That Mette and her flower crowns! Where on earth did you…wait a minute, you didn't MAKE them, did you?!? They look like just what a Swedish fairy dancing around the maypole on midsummer's eve would wear (am I mixing my myths?). I know I always say this, but I so admire the…effort? that sounds condescending, but it's meant in an awed sort of tone…that you put into making her cute. (not that she needs it--adorable baby that she is!) I feel like I am so often just doing…anything…with the babies, and with myself too, to be honest. Stuffing them into something stained and thinking, "ah, no one will care" and skipping the headband or the scarf or the bracelet or ANYTHING that might be lost or discarded or (on me) yanked. But it is so darling to see babies that look, I don't know, doted upon. Dressed up. And if you do it with your eight kids I can hardly say it's not possible!

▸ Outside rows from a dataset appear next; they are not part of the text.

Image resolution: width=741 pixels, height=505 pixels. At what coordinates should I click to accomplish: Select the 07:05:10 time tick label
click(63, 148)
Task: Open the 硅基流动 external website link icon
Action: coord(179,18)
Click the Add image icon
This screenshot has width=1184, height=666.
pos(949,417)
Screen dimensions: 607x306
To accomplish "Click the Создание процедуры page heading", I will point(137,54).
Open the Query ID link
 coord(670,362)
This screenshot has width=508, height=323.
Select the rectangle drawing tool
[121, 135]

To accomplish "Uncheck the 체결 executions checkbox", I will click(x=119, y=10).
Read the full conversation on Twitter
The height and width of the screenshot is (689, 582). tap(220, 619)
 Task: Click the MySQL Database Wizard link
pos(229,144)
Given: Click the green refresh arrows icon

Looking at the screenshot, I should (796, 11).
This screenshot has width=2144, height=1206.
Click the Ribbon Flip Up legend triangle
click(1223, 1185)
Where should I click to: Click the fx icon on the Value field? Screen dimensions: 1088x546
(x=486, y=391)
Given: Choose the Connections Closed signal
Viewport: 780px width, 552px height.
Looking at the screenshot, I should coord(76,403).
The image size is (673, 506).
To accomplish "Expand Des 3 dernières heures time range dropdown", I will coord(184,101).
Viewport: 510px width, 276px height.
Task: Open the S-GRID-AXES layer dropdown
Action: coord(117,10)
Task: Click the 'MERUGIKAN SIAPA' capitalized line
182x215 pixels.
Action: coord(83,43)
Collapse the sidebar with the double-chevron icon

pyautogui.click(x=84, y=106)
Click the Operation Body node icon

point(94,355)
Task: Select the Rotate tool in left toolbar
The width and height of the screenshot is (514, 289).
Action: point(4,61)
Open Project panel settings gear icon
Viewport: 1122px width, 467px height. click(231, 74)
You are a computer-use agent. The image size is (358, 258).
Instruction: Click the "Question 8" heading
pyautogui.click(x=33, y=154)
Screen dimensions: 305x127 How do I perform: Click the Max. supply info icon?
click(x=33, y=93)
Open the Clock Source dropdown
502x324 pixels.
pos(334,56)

I love the picture of Summer with her bottle and Mette snuggled in beside her, grinning. Such sweet snuggly little babies. Mette looks like she's got some secret joke and I wish she'd let me in on it.

I love to hear your thoughts, however partially developed they are.

Kara said...

I locked myself in my room with a Haagen Dazs bar and your blog post. That's how much I value your thought and insights--no matter how much of a writer's block you may think you have. And now I'm quite curious as to your unwritable current circumstance.... Further, I tooooootally get all these mature thoughts you're tossing around in here. Mentally I want to stomp my foot and refuse to go any further in this mess of a beautiful life. But in the same thought I know that path is not the way. Canadian high five to you sister!

Shannon said...

Those flower headbands and dresses! That Maxwell quote! That quilt! Oh my! I loved this post. I love you so dearly!

Nancy said...

Oh dear, Marilyn, after all your kindness, I must admit that the effort is an illusion. The mom of one of Daisy's friends, apparently, was hired to take pictures of someone's hair things for advertising or something. I guess she got to keep them and had more than she knew what to do with, so she brought us over a box of like 100 hair things. As darling as they all are, they seem scratchy to force on Mette for regular wear (and Summer demands them on and pulls them off again at her whim) so I usually only use them for things like church. However . . . I often toss one on their heads for a picture. There it's out. Those bows and flowers are usually off a moment later. The profile picture of Penny with her messy day old braid is a more fair representation of things around here. BUT, let's talk about your cute girls and how they are so often running about in adorable little dresses!

Nancy said...

Oh Kara, I love you for always making me feel so validated in my thoughts. And yes, I keep thinking of Pres. Kimball asking the Lord to give him "this mountain". I don't suppose I'll ever ask for trials, but, as you said, I'm starting to learn that digging my heels in isn't a way on any path at all.

Nancy said...

I love you too my little precious, Shan! Thank you!

Marilyn said...

I was just randomly reading this post again and got a good laugh over that pink poodle suit. Why do kids always try to fit into things they don't fit into??

Nancy said...

Haha. I do not know. And Anders makes a regular practice of it.